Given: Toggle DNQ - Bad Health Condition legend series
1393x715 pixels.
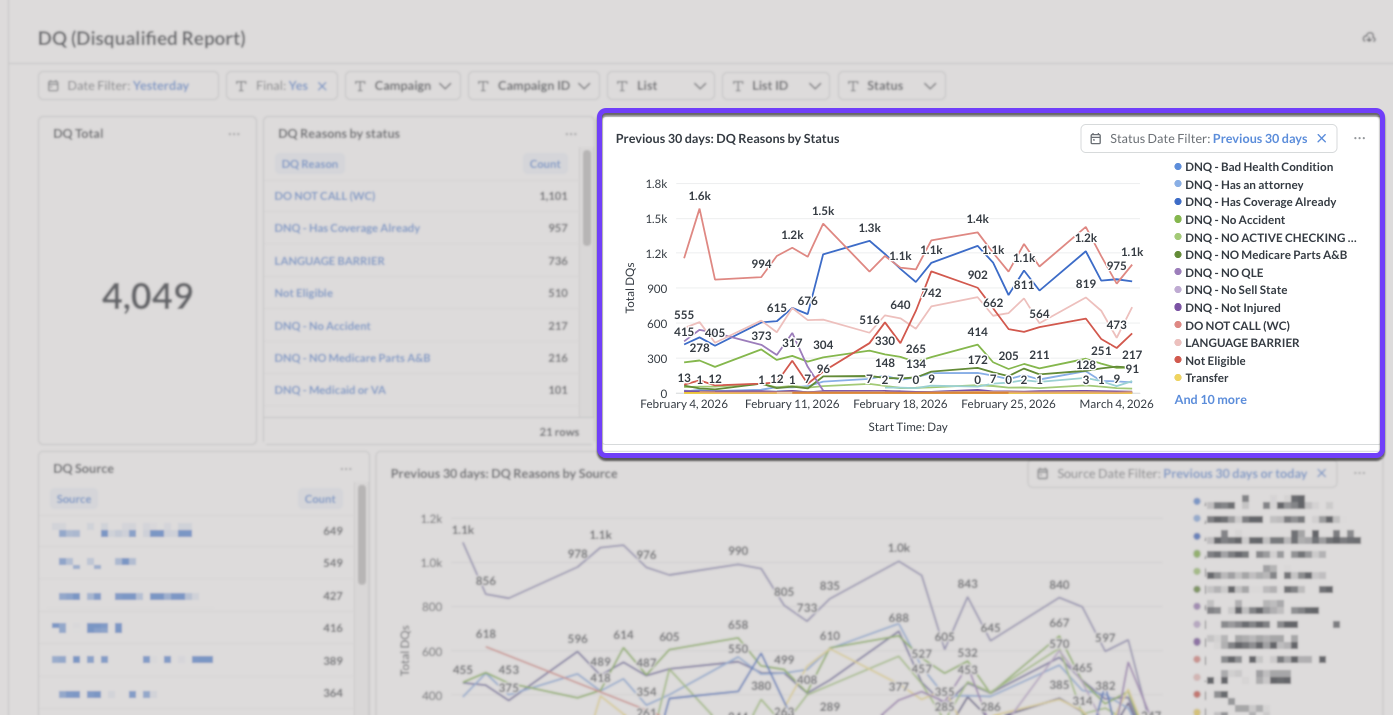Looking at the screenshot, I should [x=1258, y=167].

==

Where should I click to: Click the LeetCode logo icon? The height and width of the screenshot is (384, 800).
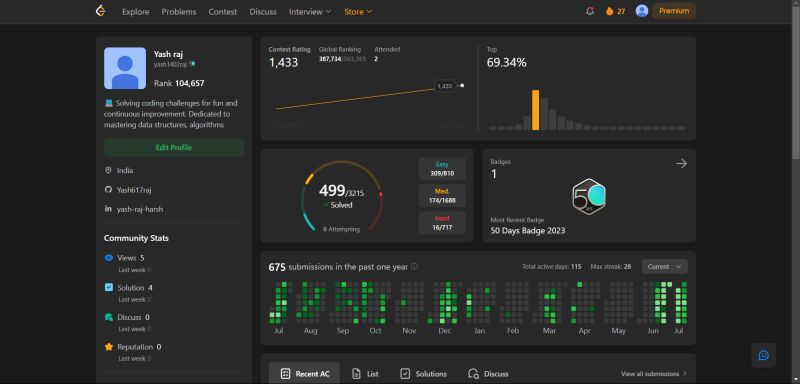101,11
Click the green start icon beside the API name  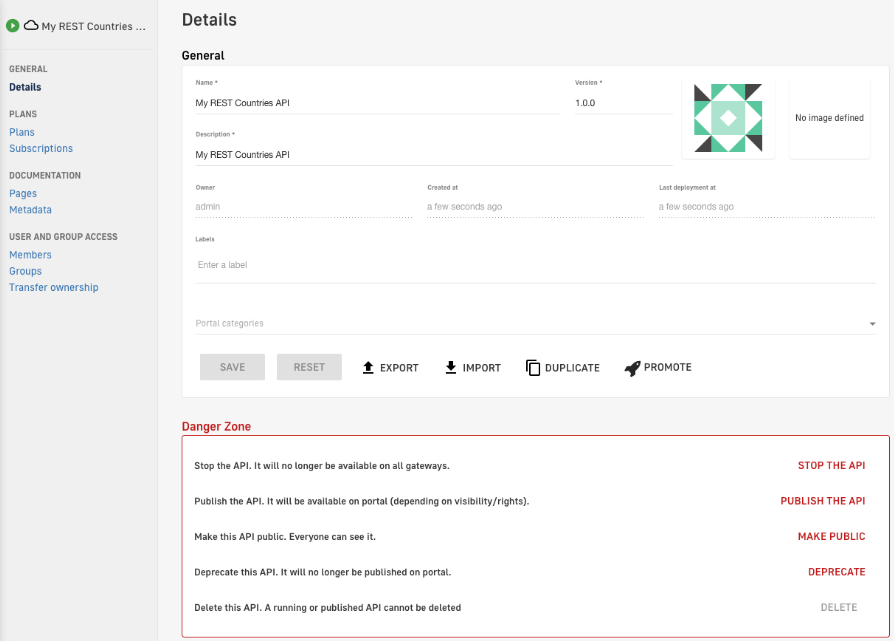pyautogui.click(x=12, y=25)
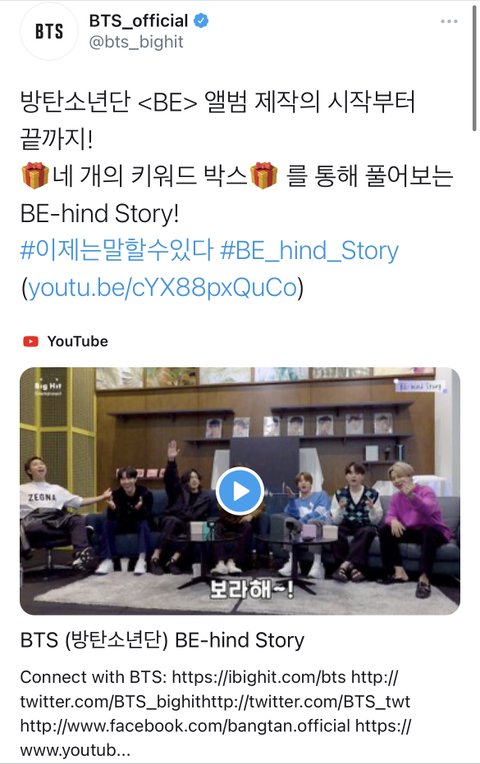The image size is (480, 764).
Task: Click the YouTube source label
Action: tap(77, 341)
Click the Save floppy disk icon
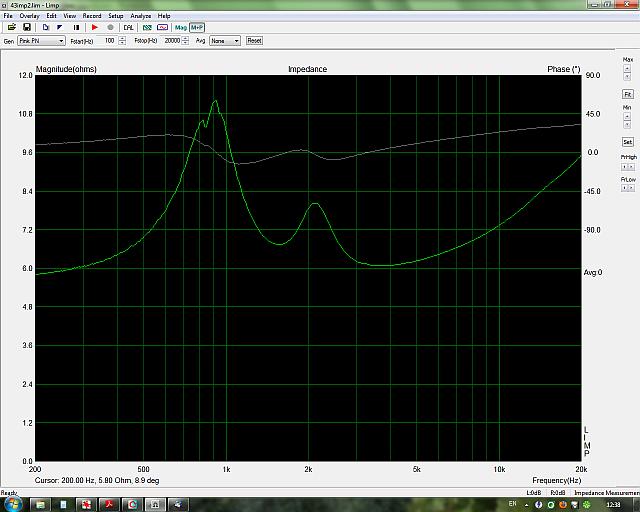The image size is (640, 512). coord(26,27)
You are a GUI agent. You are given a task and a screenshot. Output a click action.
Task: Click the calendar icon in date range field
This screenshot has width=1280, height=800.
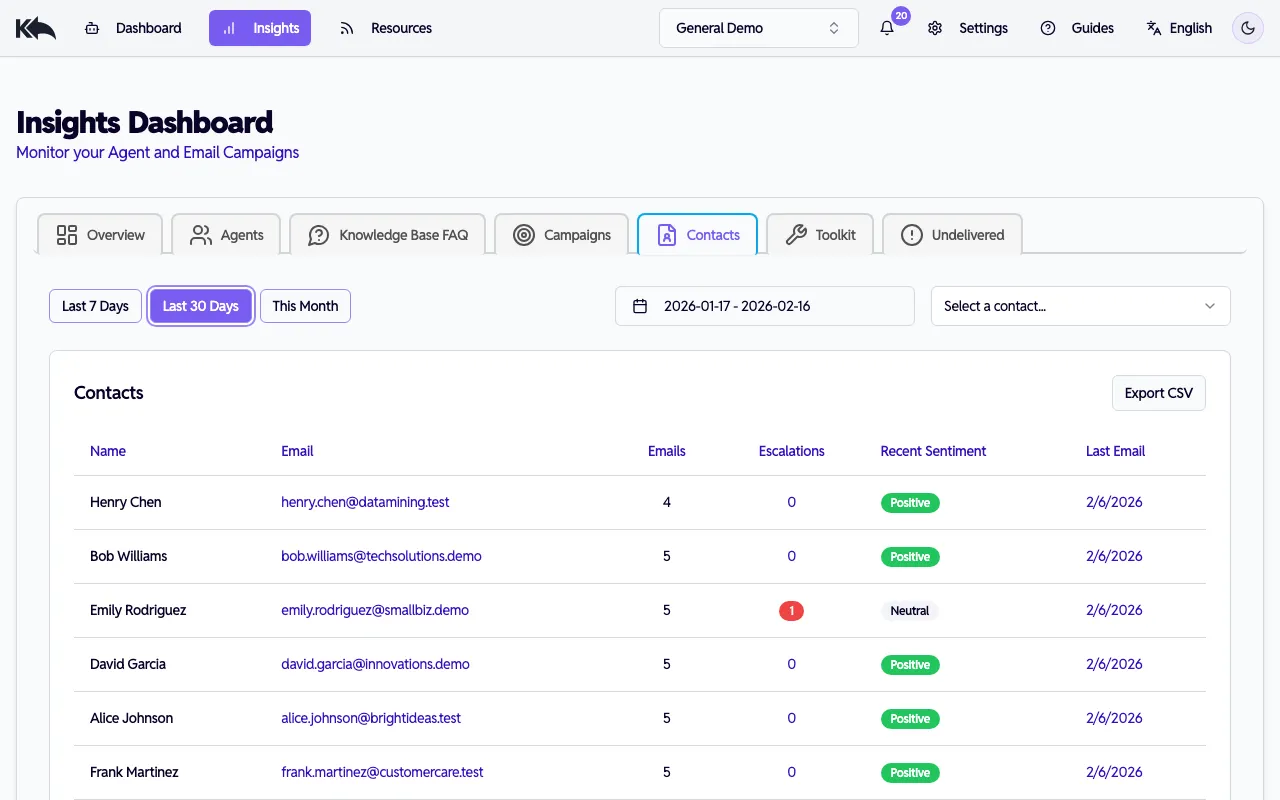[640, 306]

...

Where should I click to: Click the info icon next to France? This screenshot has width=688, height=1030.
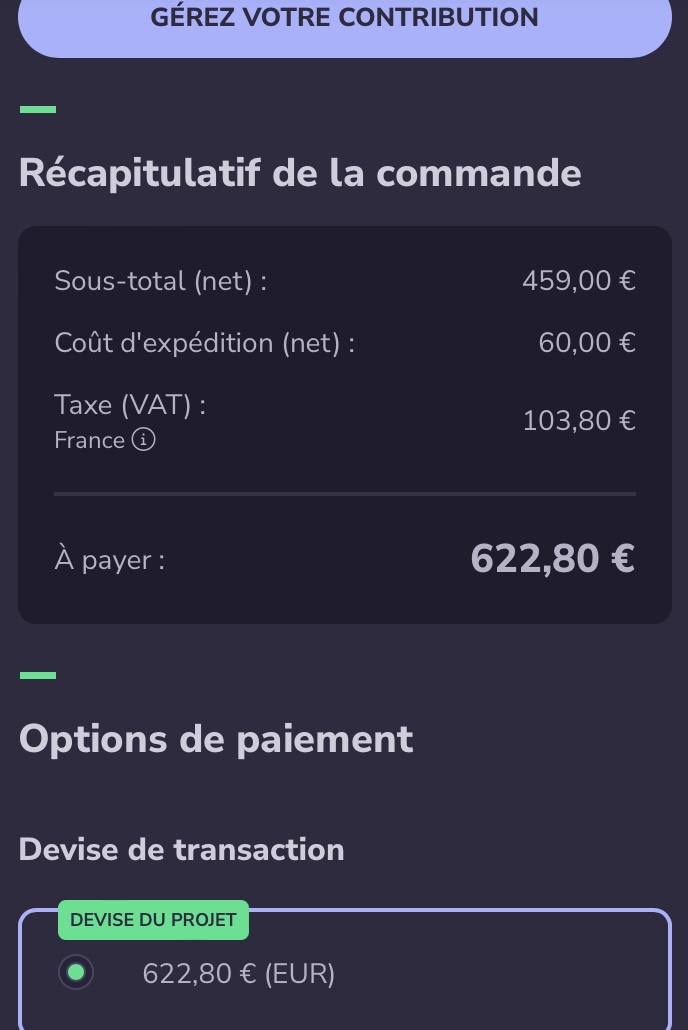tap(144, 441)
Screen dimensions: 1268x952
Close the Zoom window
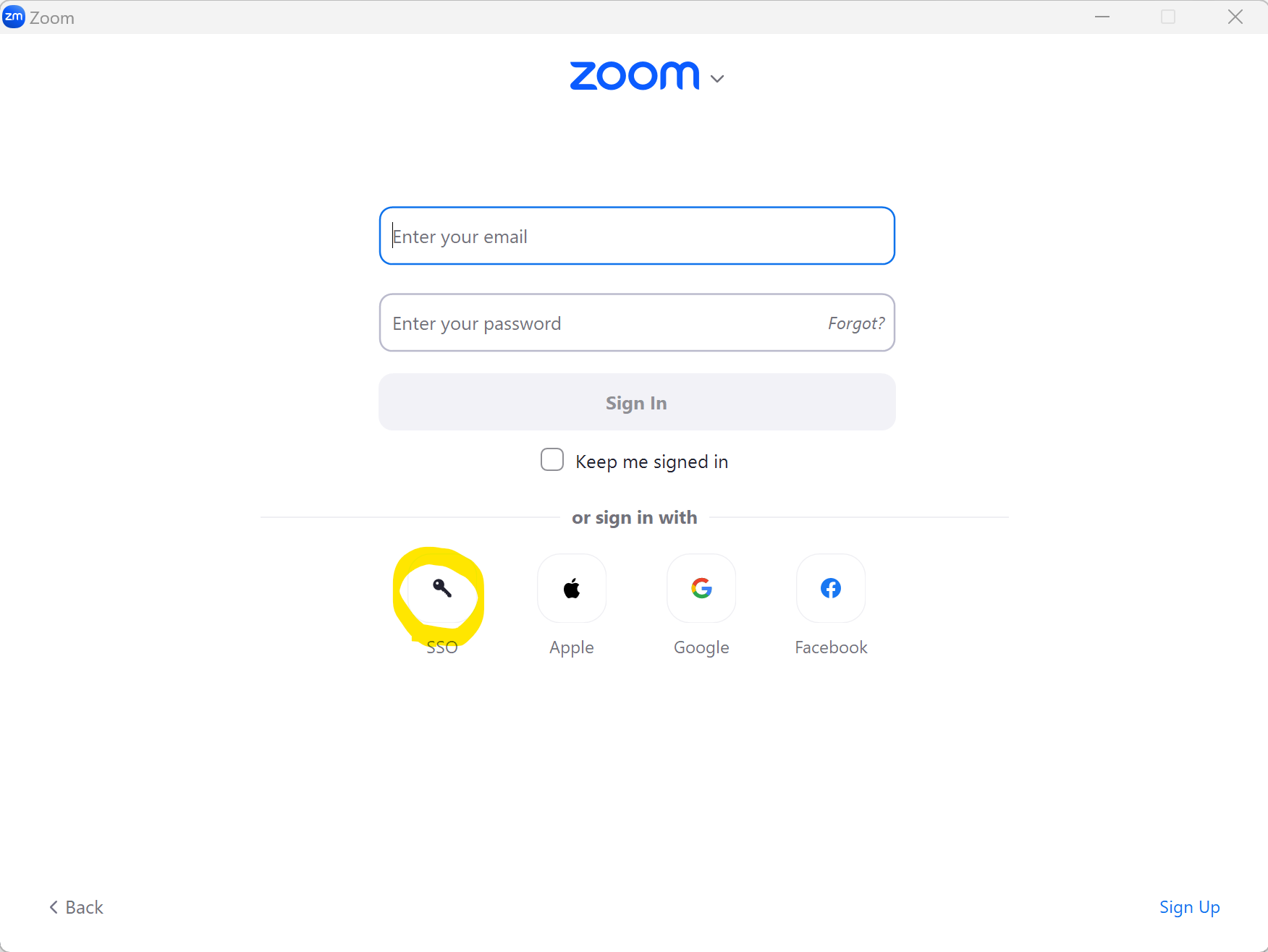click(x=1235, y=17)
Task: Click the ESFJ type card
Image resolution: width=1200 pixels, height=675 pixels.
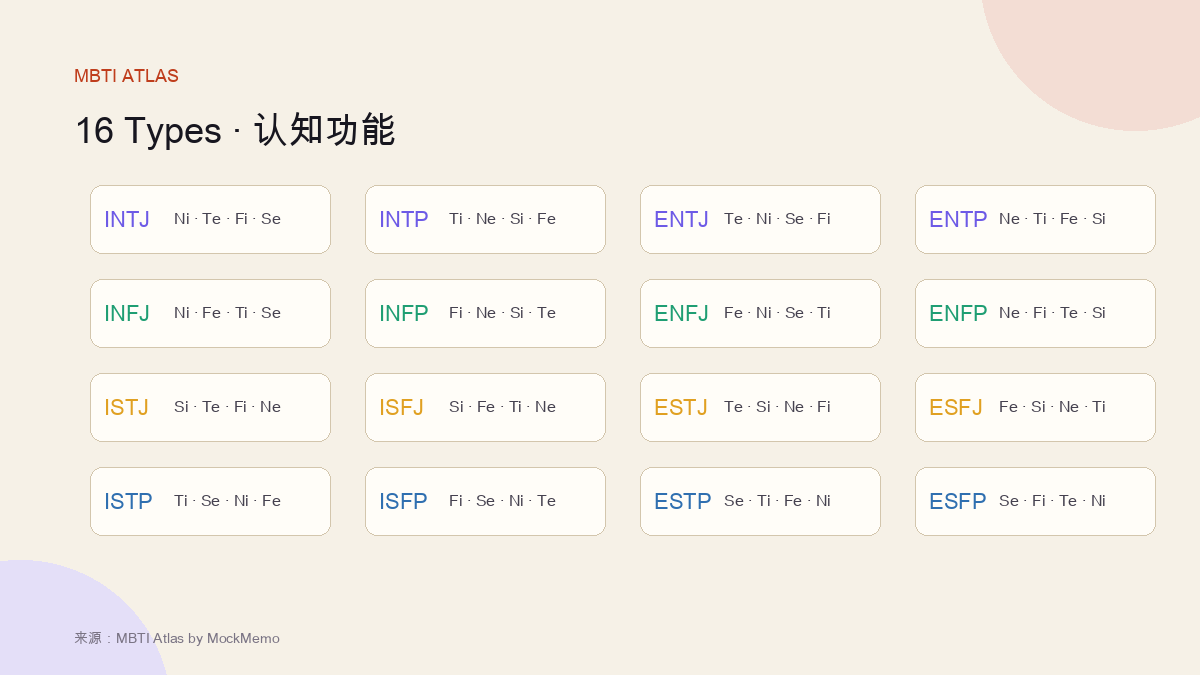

■ Objective
Retype the lines word for word, beginning with the line that contains "Given: Toggle DNQ" and continuing through the line that contains "Looking at the", and leave the pictures out of your answer.

■ Answer for the task
Given: Toggle DNQ - Bad Health Condition legend series
1393x715 pixels.
Looking at the screenshot, I should [x=1258, y=167].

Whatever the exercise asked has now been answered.